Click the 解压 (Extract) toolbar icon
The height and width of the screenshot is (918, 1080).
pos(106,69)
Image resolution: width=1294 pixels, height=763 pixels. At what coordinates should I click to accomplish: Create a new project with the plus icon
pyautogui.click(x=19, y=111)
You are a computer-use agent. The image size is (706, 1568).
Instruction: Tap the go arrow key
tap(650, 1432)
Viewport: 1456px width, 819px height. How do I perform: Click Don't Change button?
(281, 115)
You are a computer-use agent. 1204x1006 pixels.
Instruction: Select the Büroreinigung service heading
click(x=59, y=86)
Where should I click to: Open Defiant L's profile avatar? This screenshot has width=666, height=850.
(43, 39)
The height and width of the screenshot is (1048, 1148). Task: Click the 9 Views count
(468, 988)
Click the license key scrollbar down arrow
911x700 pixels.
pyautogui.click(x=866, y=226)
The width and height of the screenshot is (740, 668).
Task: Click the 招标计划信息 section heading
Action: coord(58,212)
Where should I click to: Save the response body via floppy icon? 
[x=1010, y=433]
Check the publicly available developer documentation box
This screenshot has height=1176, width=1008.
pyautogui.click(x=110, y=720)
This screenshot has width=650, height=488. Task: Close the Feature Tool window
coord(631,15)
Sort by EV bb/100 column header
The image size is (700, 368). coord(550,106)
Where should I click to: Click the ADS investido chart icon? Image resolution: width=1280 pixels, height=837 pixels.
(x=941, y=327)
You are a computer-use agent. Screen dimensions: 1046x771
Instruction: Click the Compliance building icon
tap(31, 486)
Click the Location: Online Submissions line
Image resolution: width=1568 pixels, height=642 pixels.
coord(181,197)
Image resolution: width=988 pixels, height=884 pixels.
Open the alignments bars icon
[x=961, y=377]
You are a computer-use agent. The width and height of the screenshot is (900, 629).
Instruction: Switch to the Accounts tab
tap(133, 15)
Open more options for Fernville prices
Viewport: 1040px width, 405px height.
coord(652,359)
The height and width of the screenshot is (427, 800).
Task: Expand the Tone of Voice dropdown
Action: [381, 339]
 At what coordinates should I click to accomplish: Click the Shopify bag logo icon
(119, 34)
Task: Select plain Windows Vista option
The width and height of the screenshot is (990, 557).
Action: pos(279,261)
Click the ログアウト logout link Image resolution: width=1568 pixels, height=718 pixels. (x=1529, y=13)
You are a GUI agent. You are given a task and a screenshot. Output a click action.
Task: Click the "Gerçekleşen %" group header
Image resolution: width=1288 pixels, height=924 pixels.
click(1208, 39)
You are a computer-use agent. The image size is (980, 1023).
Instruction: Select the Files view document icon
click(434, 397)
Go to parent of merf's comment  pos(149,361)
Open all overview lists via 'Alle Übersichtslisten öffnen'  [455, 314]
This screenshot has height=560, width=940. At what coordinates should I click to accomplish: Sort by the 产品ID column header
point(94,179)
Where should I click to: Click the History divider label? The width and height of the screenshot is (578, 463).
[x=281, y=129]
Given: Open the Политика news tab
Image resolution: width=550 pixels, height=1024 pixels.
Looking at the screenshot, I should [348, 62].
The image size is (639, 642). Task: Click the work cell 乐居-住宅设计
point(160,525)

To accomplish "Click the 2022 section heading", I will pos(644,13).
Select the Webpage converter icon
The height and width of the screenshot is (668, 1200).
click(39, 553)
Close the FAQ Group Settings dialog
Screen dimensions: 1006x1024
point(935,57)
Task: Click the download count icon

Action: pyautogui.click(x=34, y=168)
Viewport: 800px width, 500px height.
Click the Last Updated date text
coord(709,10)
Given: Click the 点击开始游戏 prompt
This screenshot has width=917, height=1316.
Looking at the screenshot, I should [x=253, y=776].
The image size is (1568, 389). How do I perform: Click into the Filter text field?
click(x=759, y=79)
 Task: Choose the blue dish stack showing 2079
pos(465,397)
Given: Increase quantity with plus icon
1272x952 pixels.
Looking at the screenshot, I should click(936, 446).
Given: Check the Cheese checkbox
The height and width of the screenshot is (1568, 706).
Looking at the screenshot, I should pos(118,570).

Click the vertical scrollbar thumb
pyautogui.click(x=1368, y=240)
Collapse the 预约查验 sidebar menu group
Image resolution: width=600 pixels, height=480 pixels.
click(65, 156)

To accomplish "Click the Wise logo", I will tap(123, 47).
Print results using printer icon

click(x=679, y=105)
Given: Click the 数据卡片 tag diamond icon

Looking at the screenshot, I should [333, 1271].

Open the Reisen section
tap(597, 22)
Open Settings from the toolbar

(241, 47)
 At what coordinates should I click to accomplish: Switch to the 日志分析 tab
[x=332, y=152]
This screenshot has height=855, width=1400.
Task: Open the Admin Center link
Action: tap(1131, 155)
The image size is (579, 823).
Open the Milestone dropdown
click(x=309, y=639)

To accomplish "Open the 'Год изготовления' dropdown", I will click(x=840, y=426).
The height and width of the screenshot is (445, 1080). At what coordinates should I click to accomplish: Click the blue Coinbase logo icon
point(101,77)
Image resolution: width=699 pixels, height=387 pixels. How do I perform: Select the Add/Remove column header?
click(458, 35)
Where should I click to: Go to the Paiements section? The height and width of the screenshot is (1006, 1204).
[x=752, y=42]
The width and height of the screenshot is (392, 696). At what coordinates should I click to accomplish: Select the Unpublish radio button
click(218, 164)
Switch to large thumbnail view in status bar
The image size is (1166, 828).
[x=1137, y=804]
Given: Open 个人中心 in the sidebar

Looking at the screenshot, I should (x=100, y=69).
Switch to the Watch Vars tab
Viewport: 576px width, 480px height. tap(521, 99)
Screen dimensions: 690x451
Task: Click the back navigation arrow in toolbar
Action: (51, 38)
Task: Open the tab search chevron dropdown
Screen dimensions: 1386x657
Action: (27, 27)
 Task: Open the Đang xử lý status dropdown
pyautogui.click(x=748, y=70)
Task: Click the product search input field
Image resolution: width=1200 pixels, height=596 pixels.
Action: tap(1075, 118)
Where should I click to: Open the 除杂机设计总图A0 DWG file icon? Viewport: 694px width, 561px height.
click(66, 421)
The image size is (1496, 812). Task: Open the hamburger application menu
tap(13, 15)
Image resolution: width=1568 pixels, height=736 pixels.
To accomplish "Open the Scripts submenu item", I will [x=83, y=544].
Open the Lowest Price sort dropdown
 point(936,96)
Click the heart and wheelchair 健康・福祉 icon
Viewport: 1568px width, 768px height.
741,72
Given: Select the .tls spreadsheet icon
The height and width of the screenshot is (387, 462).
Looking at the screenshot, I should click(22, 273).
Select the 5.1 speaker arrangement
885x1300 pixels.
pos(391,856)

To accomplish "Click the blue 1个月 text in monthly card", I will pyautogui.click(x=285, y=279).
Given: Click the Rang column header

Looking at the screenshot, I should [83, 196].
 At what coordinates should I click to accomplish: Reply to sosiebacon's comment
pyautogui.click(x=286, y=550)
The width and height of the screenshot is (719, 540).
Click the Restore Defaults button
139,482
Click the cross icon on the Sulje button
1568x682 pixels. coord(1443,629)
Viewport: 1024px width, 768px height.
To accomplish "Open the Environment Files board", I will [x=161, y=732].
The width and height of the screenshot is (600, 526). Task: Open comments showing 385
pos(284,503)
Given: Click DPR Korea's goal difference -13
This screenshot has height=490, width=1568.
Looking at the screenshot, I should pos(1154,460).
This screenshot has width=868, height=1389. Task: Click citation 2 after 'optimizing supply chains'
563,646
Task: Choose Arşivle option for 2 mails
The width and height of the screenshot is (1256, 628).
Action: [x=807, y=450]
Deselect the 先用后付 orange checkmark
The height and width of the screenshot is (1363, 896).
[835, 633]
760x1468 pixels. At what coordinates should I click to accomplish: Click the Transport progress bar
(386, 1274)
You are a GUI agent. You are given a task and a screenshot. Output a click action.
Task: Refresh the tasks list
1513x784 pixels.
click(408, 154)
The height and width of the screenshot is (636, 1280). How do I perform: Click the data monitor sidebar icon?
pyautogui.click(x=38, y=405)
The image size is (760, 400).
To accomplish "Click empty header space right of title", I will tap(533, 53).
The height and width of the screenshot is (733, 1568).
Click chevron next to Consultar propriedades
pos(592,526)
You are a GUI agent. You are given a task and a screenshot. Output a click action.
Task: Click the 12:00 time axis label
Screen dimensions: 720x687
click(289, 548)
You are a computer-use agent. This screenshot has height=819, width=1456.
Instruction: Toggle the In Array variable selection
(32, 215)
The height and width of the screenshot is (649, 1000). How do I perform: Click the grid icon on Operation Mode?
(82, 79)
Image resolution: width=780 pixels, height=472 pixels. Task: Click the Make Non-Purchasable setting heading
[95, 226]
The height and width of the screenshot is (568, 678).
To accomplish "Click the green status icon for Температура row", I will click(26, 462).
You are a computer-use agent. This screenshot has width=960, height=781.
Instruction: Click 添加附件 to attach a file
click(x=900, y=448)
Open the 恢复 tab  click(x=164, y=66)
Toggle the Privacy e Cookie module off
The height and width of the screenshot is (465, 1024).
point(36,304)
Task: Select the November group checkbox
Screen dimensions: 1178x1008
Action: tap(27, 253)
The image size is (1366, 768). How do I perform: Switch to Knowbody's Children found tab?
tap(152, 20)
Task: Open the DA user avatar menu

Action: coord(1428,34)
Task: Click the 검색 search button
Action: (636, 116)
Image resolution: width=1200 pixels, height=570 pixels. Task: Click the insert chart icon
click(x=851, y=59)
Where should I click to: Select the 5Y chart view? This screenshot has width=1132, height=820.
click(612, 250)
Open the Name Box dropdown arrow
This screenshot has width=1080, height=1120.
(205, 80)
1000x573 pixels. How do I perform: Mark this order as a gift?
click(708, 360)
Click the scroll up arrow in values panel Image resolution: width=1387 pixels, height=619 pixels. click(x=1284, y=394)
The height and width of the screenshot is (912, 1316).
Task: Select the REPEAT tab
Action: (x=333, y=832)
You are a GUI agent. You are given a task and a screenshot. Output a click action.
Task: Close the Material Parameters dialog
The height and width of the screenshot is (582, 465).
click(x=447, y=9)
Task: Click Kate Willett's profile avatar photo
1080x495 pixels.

■ WORK REQUIRED
Please return exactly the lines from the opening line of the data above through the line with "You are a computer-use agent. Screen", both included and nothing else.

■ EXERCISE RESULT
Click the 解压 (Extract) toolbar icon
The height and width of the screenshot is (918, 1080).
pos(106,69)
Image resolution: width=1294 pixels, height=763 pixels. At what coordinates should I click to accomplish: Create a new project with the plus icon
pyautogui.click(x=19, y=111)
You are a computer-use agent. The image size is (706, 1568).
Instruction: Tap the go arrow key
tap(650, 1432)
Viewport: 1456px width, 819px height. How do I perform: Click Don't Change button?
(281, 115)
You are a computer-use agent. 1204x1006 pixels.
Instruction: Select the Büroreinigung service heading
click(x=59, y=86)
Where should I click to: Open Defiant L's profile avatar? This screenshot has width=666, height=850.
(43, 39)
The height and width of the screenshot is (1048, 1148). Task: Click the 9 Views count
(468, 988)
Click the license key scrollbar down arrow
911x700 pixels.
pyautogui.click(x=866, y=226)
The width and height of the screenshot is (740, 668).
Task: Click the 招标计划信息 section heading
Action: coord(58,212)
Where should I click to: Save the response body via floppy icon? 
[x=1010, y=433]
Check the publicly available developer documentation box
This screenshot has height=1176, width=1008.
pyautogui.click(x=110, y=720)
This screenshot has width=650, height=488. Task: Close the Feature Tool window
coord(631,15)
Sort by EV bb/100 column header
The image size is (700, 368). coord(550,106)
Where should I click to: Click the ADS investido chart icon? Image resolution: width=1280 pixels, height=837 pixels.
(x=941, y=327)
You are a computer-use agent. Screen dimensions: 1046x771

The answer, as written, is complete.